Just a few years ago, videos and images generated by neural networks had poor quality and were useful only for research articles. Now, almost everybody is able to generate a fake video with a celebrity or a world-known politician saying things they have never said or doing something they have never done(e.g. You Won’t Believe What Obama Says In This Video). It can be achieved with the help of publicly available tools such as Deepfake.

Unauthorized access

If cybercriminals need to get unauthorized access to a user’s session, the obvious way is to compromise the account. For mass bruteforcing (or password spraying), one of the annoying things is a captcha bypass. A number of computer programs can solve simple captcha tests but the most complicated part is the object segmentation.

One of the most inspiring papers regarding this bypassing was released on a Black Hat conference. The research paper was called “I am a Robot”. They used to break the latest semantic image captcha and compared various machine learning algorithms. The paper promised a 98% accuracy on breaking Google’s recaptcha.

Attack/exploitation phase

One of the most common methods of vulnerability discovery is Fuzzing. It implies putting a random input in the application and monitoring if it will crash. There are 2 steps that require automation and AI aid. The first is the generation of examples. Usually, if you take, for example, a PDF document, a researcher edits this document by randomly changing some fields. The use of smarter approaches to mutation generation can significantly speed up the process of finding new examples of documents that would crash the application.
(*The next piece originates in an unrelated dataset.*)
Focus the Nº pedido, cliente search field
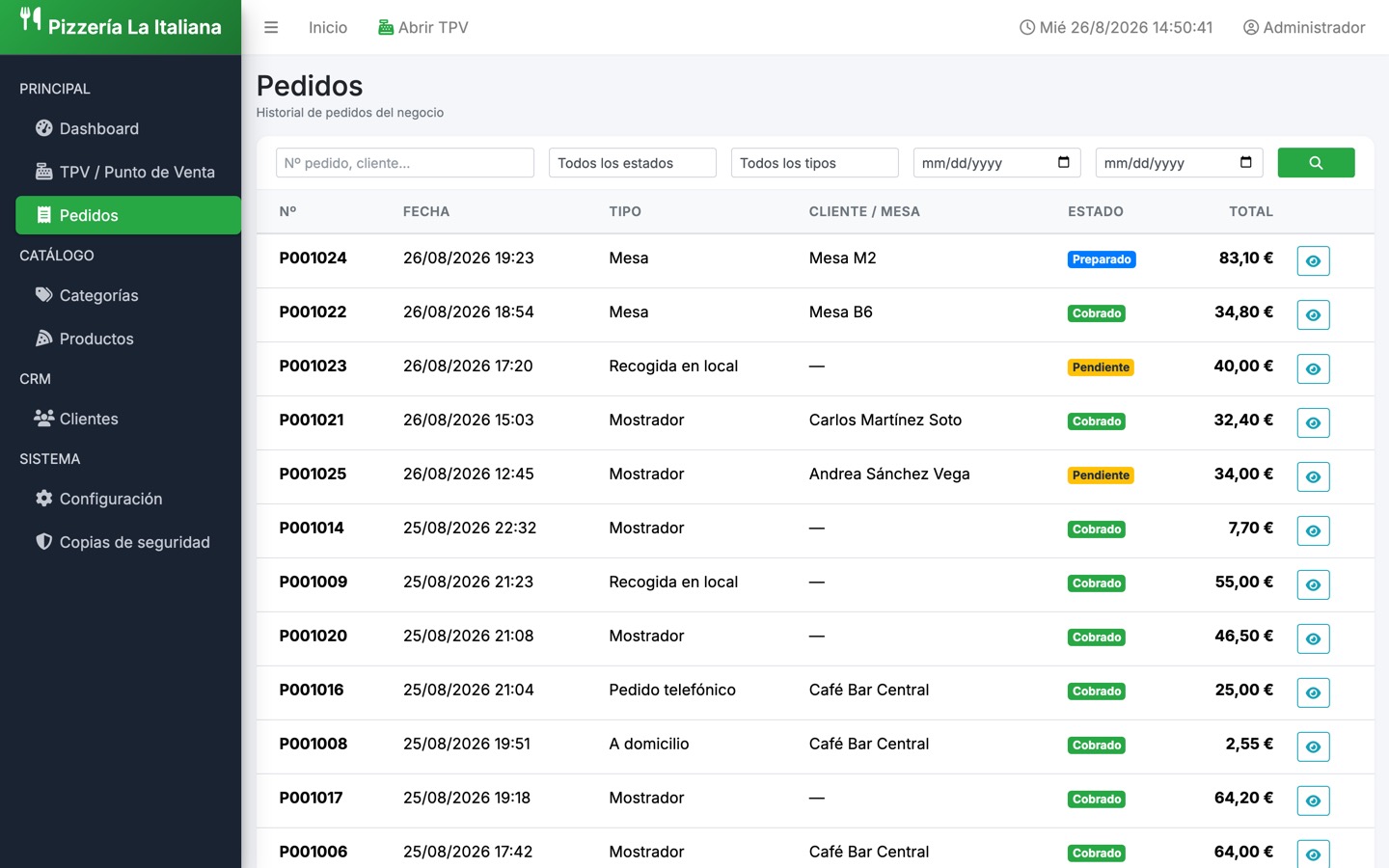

Reinforcement learning approaches like the ones used by AlphaGo can also be implemented. If the AlphaGo model found a glitch in a game, it can help in finding security issues as well. The analysis of crashes follows the vulnerability discovery. Every analysis requires a great deal of manual work. If it is possible to train a model to choose more relevant crashes, it will save time and effort. In addition, it makes vulnerability discovery much cheaper.

Automation of tasks

Experienced hackers can use machine learning to automate tasks in various areas. It’s almost impossible to predict when and what exactly will be automated, but being aware of that, cybercrime organizations have hundreds of members requiring different types of software such as support portals or support bots.

As for specific cybercrime tasks, there is a new term known as “hivenet” standing for smart botnets. The idea is that if cybercriminals manage botnets manually, hivenets can have a sort of brain to reach a particular event and change behavior depending on them. Multiple bots will sit in the devices and decide based on the task who will use a victim’s resources.

As we could barely see attackers armed with AI capabilities pose a formidable and unprecedented threat. Bad actors are constantly looking at loopholes and ways to exploit the systems and with the right tools given by AI, they can easily accomplish success at a scale unachievable by humans. Moreover, traditional pentesting methodology will not cover assessment against these attacks because most of these are highly domain specific. Testing an ML system against above discussed potential vectors requires an “exquisite domain expertise”.

We must ensure that AI will be part of our security solution set, powering complex defined models for malicious behaviours, threats in general, and also conducting every analysis faster and accurate enough than humans could. But more crucial is to develop training programs designed for security researchers and ML practitioners in order to educate them on the above topics.